**Work item:** I would like you to return all of the records exactly as they stand.

**Stored data entries:**
########
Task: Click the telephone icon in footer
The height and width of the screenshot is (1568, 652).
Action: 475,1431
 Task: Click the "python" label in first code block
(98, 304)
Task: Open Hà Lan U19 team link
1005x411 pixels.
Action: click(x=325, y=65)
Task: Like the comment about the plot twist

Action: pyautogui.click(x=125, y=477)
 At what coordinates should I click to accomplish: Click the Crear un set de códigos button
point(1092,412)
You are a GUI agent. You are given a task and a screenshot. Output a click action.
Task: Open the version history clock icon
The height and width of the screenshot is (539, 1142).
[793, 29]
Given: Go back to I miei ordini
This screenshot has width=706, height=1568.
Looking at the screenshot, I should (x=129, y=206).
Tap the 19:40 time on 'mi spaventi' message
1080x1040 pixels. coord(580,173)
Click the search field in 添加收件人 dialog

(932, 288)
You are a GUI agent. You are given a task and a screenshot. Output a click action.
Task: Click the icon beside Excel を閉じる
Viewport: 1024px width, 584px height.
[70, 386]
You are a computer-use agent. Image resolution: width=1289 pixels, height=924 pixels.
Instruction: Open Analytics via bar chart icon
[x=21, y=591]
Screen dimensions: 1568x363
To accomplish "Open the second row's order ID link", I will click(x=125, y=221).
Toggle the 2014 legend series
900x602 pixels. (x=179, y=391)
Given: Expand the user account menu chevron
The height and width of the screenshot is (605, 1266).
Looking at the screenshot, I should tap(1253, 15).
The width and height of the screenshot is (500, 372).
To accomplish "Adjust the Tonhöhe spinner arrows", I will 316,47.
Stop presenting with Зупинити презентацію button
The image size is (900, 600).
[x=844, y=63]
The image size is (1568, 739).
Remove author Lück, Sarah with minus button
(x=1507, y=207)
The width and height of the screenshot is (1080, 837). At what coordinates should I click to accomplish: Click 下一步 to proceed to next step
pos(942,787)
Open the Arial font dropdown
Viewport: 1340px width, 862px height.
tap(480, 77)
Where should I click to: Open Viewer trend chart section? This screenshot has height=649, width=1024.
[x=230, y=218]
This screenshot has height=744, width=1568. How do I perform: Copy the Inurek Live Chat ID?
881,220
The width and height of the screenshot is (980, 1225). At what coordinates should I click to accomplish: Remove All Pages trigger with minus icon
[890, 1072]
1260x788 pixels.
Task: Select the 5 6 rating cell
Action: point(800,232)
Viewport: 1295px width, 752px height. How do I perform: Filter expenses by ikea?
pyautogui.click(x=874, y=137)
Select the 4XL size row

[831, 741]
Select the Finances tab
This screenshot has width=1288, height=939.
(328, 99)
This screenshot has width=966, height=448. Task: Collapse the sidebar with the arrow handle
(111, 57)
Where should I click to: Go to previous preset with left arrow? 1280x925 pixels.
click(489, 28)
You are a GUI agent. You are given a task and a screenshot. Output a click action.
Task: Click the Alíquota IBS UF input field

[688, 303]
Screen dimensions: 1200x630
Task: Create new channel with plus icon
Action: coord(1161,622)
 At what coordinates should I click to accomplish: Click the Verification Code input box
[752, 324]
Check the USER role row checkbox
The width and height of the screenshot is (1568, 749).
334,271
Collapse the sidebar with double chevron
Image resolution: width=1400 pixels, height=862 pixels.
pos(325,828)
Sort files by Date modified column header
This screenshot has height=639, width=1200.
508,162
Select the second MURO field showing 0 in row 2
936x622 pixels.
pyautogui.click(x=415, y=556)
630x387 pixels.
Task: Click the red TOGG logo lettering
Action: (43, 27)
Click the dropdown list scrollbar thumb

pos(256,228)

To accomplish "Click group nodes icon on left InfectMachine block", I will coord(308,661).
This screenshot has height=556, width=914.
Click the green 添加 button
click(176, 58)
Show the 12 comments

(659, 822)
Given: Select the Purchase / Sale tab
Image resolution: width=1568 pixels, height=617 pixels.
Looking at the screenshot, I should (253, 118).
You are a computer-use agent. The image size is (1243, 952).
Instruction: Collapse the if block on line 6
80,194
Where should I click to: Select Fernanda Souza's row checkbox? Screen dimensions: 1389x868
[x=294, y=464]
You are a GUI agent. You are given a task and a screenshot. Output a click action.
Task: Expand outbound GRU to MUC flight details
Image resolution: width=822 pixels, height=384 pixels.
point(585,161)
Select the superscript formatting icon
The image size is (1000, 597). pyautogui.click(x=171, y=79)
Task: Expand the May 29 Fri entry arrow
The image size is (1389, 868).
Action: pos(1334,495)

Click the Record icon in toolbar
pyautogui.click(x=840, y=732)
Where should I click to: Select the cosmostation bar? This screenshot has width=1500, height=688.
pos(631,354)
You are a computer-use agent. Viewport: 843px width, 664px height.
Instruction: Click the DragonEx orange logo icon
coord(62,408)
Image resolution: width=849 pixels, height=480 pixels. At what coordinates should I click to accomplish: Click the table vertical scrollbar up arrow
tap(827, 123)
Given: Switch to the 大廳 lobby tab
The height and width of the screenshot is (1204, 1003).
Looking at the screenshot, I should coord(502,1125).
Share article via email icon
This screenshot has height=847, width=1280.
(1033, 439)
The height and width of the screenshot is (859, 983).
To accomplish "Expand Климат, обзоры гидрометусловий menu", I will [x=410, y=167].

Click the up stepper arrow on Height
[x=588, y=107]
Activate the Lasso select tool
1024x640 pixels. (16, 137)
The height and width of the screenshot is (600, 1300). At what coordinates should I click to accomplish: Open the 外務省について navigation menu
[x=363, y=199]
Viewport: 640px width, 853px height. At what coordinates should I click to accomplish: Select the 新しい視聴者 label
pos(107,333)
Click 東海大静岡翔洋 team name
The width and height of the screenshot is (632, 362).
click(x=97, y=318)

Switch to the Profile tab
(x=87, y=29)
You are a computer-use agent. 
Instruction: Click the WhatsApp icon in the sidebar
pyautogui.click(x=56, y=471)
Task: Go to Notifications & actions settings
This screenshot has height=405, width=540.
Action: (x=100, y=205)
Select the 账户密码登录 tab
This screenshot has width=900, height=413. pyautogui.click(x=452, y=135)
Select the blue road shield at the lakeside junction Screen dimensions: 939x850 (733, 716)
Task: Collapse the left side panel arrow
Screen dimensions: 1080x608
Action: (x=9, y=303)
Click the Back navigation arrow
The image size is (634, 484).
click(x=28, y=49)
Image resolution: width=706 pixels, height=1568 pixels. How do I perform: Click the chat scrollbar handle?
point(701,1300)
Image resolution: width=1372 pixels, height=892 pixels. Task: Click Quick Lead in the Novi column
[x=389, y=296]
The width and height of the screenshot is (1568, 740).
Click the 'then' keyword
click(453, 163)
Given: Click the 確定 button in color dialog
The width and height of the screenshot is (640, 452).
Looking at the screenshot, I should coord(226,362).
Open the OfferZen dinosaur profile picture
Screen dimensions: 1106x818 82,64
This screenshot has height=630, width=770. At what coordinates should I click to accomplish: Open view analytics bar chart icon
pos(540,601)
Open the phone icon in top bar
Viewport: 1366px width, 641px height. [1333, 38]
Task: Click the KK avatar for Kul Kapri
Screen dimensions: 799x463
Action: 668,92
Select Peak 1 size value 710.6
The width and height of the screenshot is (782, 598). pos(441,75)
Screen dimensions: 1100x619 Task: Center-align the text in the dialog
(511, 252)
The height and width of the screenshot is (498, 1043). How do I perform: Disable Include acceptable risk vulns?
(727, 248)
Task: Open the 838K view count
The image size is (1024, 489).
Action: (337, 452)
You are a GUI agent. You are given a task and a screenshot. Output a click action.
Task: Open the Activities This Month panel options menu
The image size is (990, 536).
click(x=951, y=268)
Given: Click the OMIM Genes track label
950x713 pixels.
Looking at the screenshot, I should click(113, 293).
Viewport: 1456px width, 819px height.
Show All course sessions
########
**Response area:**
Task: Click the telephone icon in footer
The height and width of the screenshot is (1568, 652).
Action: 475,1431
 Task: Click the "python" label in first code block
(98, 304)
Task: Open Hà Lan U19 team link
1005x411 pixels.
Action: click(x=325, y=65)
Task: Like the comment about the plot twist

Action: pyautogui.click(x=125, y=477)
 At what coordinates should I click to accomplish: Click the Crear un set de códigos button
point(1092,412)
You are a GUI agent. You are given a task and a screenshot. Output a click action.
Task: Open the version history clock icon
The height and width of the screenshot is (539, 1142).
[793, 29]
Given: Go back to I miei ordini
This screenshot has width=706, height=1568.
Looking at the screenshot, I should (x=129, y=206).
Tap the 19:40 time on 'mi spaventi' message
1080x1040 pixels. coord(580,173)
Click the search field in 添加收件人 dialog

(932, 288)
You are a GUI agent. You are given a task and a screenshot. Output a click action.
Task: Click the icon beside Excel を閉じる
Viewport: 1024px width, 584px height.
[70, 386]
You are a computer-use agent. Image resolution: width=1289 pixels, height=924 pixels.
Instruction: Open Analytics via bar chart icon
[x=21, y=591]
Screen dimensions: 1568x363
To accomplish "Open the second row's order ID link", I will click(x=125, y=221).
Toggle the 2014 legend series
900x602 pixels. (x=179, y=391)
Given: Expand the user account menu chevron
The height and width of the screenshot is (605, 1266).
Looking at the screenshot, I should tap(1253, 15).
The width and height of the screenshot is (500, 372).
To accomplish "Adjust the Tonhöhe spinner arrows", I will 316,47.
Stop presenting with Зупинити презентацію button
The image size is (900, 600).
[x=844, y=63]
The image size is (1568, 739).
Remove author Lück, Sarah with minus button
(x=1507, y=207)
The width and height of the screenshot is (1080, 837). At what coordinates should I click to accomplish: Click 下一步 to proceed to next step
pos(942,787)
Open the Arial font dropdown
Viewport: 1340px width, 862px height.
tap(480, 77)
Where should I click to: Open Viewer trend chart section? This screenshot has height=649, width=1024.
[x=230, y=218]
This screenshot has height=744, width=1568. How do I perform: Copy the Inurek Live Chat ID?
881,220
The width and height of the screenshot is (980, 1225). At what coordinates should I click to accomplish: Remove All Pages trigger with minus icon
[890, 1072]
1260x788 pixels.
Task: Select the 5 6 rating cell
Action: point(800,232)
Viewport: 1295px width, 752px height. How do I perform: Filter expenses by ikea?
pyautogui.click(x=874, y=137)
Select the 4XL size row

[831, 741]
Select the Finances tab
This screenshot has width=1288, height=939.
(328, 99)
This screenshot has width=966, height=448. Task: Collapse the sidebar with the arrow handle
(111, 57)
Where should I click to: Go to previous preset with left arrow? 1280x925 pixels.
click(489, 28)
You are a GUI agent. You are given a task and a screenshot. Output a click action.
Task: Click the Alíquota IBS UF input field

[688, 303]
Screen dimensions: 1200x630
Task: Create new channel with plus icon
Action: coord(1161,622)
 At what coordinates should I click to accomplish: Click the Verification Code input box
[752, 324]
Check the USER role row checkbox
The width and height of the screenshot is (1568, 749).
334,271
Collapse the sidebar with double chevron
Image resolution: width=1400 pixels, height=862 pixels.
pos(325,828)
Sort files by Date modified column header
This screenshot has height=639, width=1200.
508,162
Select the second MURO field showing 0 in row 2
936x622 pixels.
pyautogui.click(x=415, y=556)
630x387 pixels.
Task: Click the red TOGG logo lettering
Action: (43, 27)
Click the dropdown list scrollbar thumb

pos(256,228)

To accomplish "Click group nodes icon on left InfectMachine block", I will coord(308,661).
This screenshot has height=556, width=914.
Click the green 添加 button
click(176, 58)
Show the 12 comments

(659, 822)
Given: Select the Purchase / Sale tab
Image resolution: width=1568 pixels, height=617 pixels.
Looking at the screenshot, I should (253, 118).
You are a computer-use agent. The image size is (1243, 952).
Instruction: Collapse the if block on line 6
80,194
Where should I click to: Select Fernanda Souza's row checkbox? Screen dimensions: 1389x868
[x=294, y=464]
You are a GUI agent. You are given a task and a screenshot. Output a click action.
Task: Expand outbound GRU to MUC flight details
Image resolution: width=822 pixels, height=384 pixels.
point(585,161)
Select the superscript formatting icon
The image size is (1000, 597). pyautogui.click(x=171, y=79)
Task: Expand the May 29 Fri entry arrow
The image size is (1389, 868).
Action: pos(1334,495)

Click the Record icon in toolbar
pyautogui.click(x=840, y=732)
Where should I click to: Select the cosmostation bar? This screenshot has width=1500, height=688.
pos(631,354)
You are a computer-use agent. Viewport: 843px width, 664px height.
Instruction: Click the DragonEx orange logo icon
coord(62,408)
Image resolution: width=849 pixels, height=480 pixels. At what coordinates should I click to accomplish: Click the table vertical scrollbar up arrow
tap(827, 123)
Given: Switch to the 大廳 lobby tab
The height and width of the screenshot is (1204, 1003).
Looking at the screenshot, I should coord(502,1125).
Share article via email icon
This screenshot has height=847, width=1280.
(1033, 439)
The height and width of the screenshot is (859, 983).
To accomplish "Expand Климат, обзоры гидрометусловий menu", I will [x=410, y=167].

Click the up stepper arrow on Height
[x=588, y=107]
Activate the Lasso select tool
1024x640 pixels. (16, 137)
The height and width of the screenshot is (600, 1300). At what coordinates should I click to accomplish: Open the 外務省について navigation menu
[x=363, y=199]
Viewport: 640px width, 853px height. At what coordinates should I click to accomplish: Select the 新しい視聴者 label
pos(107,333)
Click 東海大静岡翔洋 team name
The width and height of the screenshot is (632, 362).
click(x=97, y=318)

Switch to the Profile tab
(x=87, y=29)
You are a computer-use agent. 
Instruction: Click the WhatsApp icon in the sidebar
pyautogui.click(x=56, y=471)
Task: Go to Notifications & actions settings
This screenshot has height=405, width=540.
Action: (x=100, y=205)
Select the 账户密码登录 tab
This screenshot has width=900, height=413. pyautogui.click(x=452, y=135)
Select the blue road shield at the lakeside junction Screen dimensions: 939x850 (733, 716)
Task: Collapse the left side panel arrow
Screen dimensions: 1080x608
Action: (x=9, y=303)
Click the Back navigation arrow
The image size is (634, 484).
click(x=28, y=49)
Image resolution: width=706 pixels, height=1568 pixels. How do I perform: Click the chat scrollbar handle?
point(701,1300)
Image resolution: width=1372 pixels, height=892 pixels. Task: Click Quick Lead in the Novi column
[x=389, y=296]
The width and height of the screenshot is (1568, 740).
Click the 'then' keyword
click(453, 163)
Given: Click the 確定 button in color dialog
The width and height of the screenshot is (640, 452).
Looking at the screenshot, I should coord(226,362).
Open the OfferZen dinosaur profile picture
Screen dimensions: 1106x818 82,64
This screenshot has height=630, width=770. At what coordinates should I click to accomplish: Open view analytics bar chart icon
pos(540,601)
Open the phone icon in top bar
Viewport: 1366px width, 641px height. [1333, 38]
Task: Click the KK avatar for Kul Kapri
Screen dimensions: 799x463
Action: 668,92
Select Peak 1 size value 710.6
The width and height of the screenshot is (782, 598). pos(441,75)
Screen dimensions: 1100x619 Task: Center-align the text in the dialog
(511, 252)
The height and width of the screenshot is (498, 1043). How do I perform: Disable Include acceptable risk vulns?
(727, 248)
Task: Open the 838K view count
The image size is (1024, 489).
Action: (337, 452)
You are a GUI agent. You are given a task and a screenshot. Output a click action.
Task: Open the Activities This Month panel options menu
The image size is (990, 536).
click(x=951, y=268)
Given: Click the OMIM Genes track label
950x713 pixels.
Looking at the screenshot, I should click(113, 293).
Viewport: 1456px width, 819px height.
Show All course sessions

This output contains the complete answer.